_Supplied data_
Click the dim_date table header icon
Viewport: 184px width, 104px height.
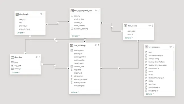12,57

--

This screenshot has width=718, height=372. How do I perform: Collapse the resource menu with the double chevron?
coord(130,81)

...

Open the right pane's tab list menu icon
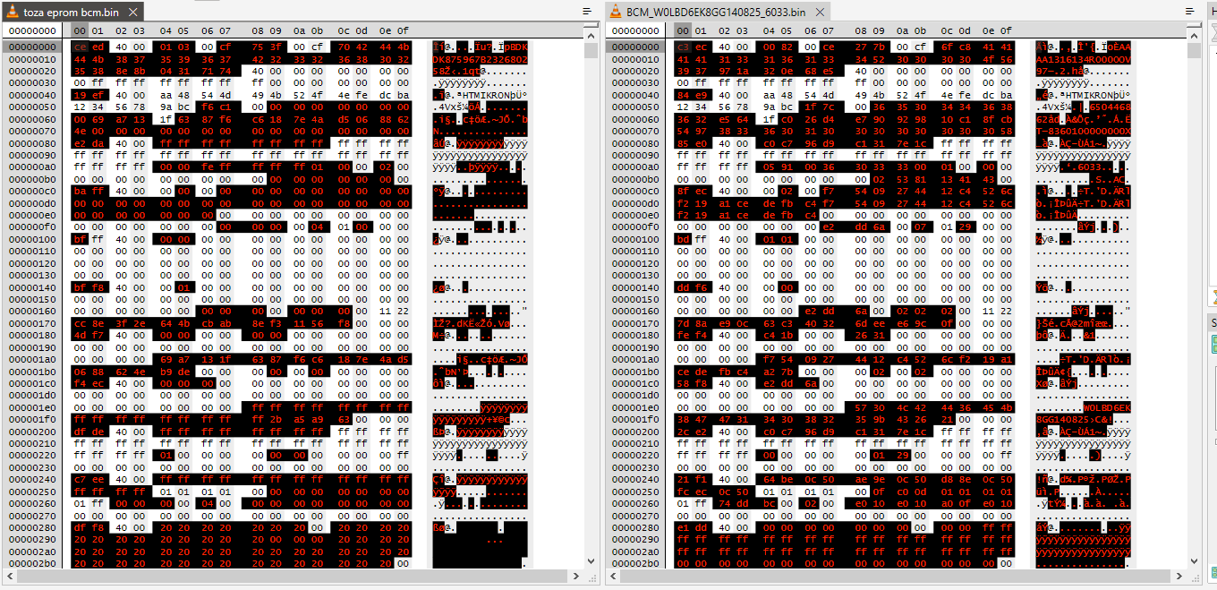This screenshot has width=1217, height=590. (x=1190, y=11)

_Task directions_
Copy out only the records above from the line containing "This screenshot has width=718, height=372." down to the line containing "coord(130,81)", both lines included and the requests kept. Move each coordinate in the answers by adding 43 to it.

_Full response_
This screenshot has width=718, height=372. How do I perform: Collapse the resource menu with the double chevron?
coord(173,124)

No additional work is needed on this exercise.